[EXERCISE AIM]
Among the lines of the records, count those containing the word "computer", then give the number alone.

=== Section Start ===

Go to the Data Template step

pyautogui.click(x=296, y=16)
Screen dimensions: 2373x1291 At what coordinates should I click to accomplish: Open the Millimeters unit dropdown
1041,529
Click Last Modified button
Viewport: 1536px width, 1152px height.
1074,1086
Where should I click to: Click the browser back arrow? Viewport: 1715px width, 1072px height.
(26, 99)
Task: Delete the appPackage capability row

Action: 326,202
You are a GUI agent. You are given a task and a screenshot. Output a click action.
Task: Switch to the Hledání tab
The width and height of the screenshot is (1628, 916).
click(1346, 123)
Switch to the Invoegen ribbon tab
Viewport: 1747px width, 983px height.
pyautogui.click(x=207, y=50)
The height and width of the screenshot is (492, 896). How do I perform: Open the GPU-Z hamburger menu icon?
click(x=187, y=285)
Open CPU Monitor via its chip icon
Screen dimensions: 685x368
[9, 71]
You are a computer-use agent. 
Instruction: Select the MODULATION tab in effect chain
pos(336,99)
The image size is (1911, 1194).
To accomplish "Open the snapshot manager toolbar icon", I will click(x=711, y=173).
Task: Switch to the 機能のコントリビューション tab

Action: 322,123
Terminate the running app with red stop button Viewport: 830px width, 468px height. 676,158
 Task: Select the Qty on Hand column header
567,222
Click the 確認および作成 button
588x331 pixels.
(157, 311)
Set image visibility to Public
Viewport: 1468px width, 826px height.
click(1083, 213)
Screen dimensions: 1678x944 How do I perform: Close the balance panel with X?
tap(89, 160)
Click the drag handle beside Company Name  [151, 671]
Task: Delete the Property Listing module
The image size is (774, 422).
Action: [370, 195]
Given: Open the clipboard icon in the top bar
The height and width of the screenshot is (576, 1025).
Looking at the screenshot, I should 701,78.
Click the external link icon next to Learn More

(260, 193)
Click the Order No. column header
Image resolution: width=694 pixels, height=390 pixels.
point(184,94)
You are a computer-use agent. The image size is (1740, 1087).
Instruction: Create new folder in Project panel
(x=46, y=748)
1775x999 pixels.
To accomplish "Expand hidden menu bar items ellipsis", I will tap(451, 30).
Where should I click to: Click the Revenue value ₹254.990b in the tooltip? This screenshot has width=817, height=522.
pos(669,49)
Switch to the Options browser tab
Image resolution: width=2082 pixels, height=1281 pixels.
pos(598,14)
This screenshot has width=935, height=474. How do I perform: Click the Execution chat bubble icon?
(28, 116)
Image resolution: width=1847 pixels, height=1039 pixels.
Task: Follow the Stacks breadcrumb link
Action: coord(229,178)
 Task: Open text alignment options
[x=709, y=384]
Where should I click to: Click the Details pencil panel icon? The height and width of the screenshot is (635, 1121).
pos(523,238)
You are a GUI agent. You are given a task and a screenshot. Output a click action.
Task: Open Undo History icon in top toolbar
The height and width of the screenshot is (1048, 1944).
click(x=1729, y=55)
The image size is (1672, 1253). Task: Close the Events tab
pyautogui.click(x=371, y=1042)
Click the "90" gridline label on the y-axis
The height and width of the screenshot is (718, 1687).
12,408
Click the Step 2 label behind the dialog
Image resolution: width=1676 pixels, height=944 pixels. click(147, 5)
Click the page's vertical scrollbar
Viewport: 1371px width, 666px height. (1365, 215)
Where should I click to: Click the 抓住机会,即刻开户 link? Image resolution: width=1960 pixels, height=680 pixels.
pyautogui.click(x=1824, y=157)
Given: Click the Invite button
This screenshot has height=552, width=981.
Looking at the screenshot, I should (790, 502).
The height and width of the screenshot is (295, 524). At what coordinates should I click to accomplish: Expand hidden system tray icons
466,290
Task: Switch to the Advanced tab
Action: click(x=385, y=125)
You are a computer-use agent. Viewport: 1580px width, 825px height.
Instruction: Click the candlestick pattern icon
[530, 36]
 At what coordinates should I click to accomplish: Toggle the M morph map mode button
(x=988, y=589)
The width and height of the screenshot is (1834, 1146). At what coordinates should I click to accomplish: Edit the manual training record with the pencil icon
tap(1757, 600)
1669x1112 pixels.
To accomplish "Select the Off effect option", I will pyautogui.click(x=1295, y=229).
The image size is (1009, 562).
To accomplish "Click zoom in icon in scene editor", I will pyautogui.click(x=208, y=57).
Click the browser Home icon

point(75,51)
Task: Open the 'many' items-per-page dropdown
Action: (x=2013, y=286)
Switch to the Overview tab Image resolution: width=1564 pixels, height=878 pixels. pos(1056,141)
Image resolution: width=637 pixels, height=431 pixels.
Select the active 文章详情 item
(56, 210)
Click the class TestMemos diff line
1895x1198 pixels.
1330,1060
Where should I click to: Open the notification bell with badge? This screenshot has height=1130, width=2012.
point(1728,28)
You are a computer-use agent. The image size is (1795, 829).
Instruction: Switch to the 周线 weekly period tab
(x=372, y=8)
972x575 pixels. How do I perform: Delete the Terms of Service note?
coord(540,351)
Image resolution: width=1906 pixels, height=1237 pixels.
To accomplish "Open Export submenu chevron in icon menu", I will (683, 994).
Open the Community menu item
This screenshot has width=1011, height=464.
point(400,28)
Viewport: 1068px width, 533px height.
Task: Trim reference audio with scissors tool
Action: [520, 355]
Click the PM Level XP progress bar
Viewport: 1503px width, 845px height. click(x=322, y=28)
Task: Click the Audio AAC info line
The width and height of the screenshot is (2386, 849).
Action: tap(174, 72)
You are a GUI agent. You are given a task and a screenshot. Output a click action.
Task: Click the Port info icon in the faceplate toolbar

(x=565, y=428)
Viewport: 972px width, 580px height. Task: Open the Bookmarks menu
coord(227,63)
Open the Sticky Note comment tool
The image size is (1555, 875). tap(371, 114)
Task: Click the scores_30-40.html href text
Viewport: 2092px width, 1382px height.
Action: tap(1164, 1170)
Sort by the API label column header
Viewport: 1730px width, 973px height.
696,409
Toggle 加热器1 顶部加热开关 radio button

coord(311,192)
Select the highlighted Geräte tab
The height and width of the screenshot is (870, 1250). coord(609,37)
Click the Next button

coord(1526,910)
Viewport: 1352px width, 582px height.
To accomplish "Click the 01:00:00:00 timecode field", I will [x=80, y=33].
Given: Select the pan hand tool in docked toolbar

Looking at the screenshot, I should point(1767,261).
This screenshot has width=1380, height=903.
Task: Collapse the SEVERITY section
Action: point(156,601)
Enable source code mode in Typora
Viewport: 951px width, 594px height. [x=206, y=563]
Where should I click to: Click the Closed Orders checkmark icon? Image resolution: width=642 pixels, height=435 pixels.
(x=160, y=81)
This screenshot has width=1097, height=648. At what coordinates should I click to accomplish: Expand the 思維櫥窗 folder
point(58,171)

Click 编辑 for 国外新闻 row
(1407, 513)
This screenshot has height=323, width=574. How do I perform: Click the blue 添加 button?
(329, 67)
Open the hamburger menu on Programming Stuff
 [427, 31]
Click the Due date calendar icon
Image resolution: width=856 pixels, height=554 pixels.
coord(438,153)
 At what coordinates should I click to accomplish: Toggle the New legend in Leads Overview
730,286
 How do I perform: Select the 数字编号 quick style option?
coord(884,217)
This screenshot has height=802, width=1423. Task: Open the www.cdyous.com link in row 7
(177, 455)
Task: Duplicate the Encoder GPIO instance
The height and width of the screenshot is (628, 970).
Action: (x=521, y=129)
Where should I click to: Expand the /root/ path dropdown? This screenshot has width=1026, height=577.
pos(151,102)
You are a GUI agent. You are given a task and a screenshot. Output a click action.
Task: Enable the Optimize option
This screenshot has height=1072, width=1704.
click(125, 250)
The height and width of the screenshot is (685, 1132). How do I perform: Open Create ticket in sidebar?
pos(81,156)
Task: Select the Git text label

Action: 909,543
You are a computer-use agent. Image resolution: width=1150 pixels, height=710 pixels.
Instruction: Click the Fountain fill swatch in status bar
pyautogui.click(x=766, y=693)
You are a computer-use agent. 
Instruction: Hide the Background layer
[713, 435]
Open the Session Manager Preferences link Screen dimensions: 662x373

=== Section End ===

[ANSWER BELOW]
6